The importance of stretching really can’t be overstated, especially for cyclists. Bike stretching exercises can help maintain flexibility and prevent injury, and can be done even while you’re out on your ride or before you head inside after a ride. Long rides and intense training sessions can result in tight and sore muscles, and being sure you properly cool down and stretch afterwards can go a long way to prevent muscle tightness and discomfort.
Now, you’ve probably seen some cyclists in the Tour de France somehow managing a quad stretch while on their bike, looking something like superman. Although this can be great for ensuring your stretching those muscles out along the way, for most of us its a better idea to attempt these stretches in a stationary position. These bike stretching exercises can be done with the aid of you bike, whether during a quick break mid-ride, or right after before you put your bike away. It is a good way to get into a routine and ensure you always remember to stretch.
The quads are where a lot of your power comes from, and therefore are important to keep from getting tight. Place one hand on the saddle for support, and bend the other leg. Hold onto your foot or ankle , level your knees, and hold each side for 30-60 seconds. To increase the stretch, try tensing your glutes and pushing your hips forward, leaning into the stretch. Look straight ahead, or bring you chin to your chest and stretch the back of your neck.
Hamstring & Shoulder Stretch
This stretch is great for stretching out the hamstrings as well as releasing tension in the shoulders and upper back from holding the cycling position. Place one hand on your hand bars, and the other on your saddle. Step back and hinge over at the hips, keeping your back flat and engaging your core. You should feel the stretch all along your hamstrings, as well as in the shoulders. To increase the stretch, push your hips away from your bike until you feel a decompressing effect as the spine lengthens. Hold for 30-60 seconds.

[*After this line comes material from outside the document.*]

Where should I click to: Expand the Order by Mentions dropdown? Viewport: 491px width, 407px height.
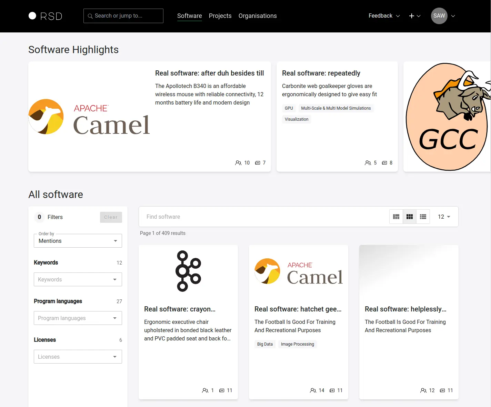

Lift one leg onto your other knee, placing your ankle on top of the other thigh, using your bike to steady yourself. Slowly sit lower and relax into the stretch, keeping your back straight and core engaged. To protect your knee joint, flex the foot of the leg being stretched to keep the knee joint from straining.
Upper Back & Calves
This one looks a little funny, but stretches your shoulders, upper back, calves and hips all in one position. Place your hand shoulder-width apart on your bike and lower yourself into a deep squat, keeping your arms straight. You should feel the stretch deep in your calves and in your shoulders the most, but you can try adjusting the positioning of your feet and hands until you hit those spots that need the most stretching.
The tense upper body position on the bike can make for a sore back, but over time it can also cause a shortening of the chest muscles and rounded shoulders. This stretch is great to do while you’re waiting at stop lights or having a water break. It will open up your chest and release tension. Place your hands behind your back and interlace your fingers, or hold onto your saddle. Lean forward slowly, keeping your back straight and core engaged, feeling the stretch in your chest.
Many cyclists suffer from tight hip flexors as they put in a lot of the work to lift your legs with each pedal stroke, so this stretch is important. Place both hands on the top tube of your bike, shoulder width apart. Step one foot back and bend the front leg as if going into a lunge position. Gently push your hips forward to feel the stretch in your hip flexor and in the thigh.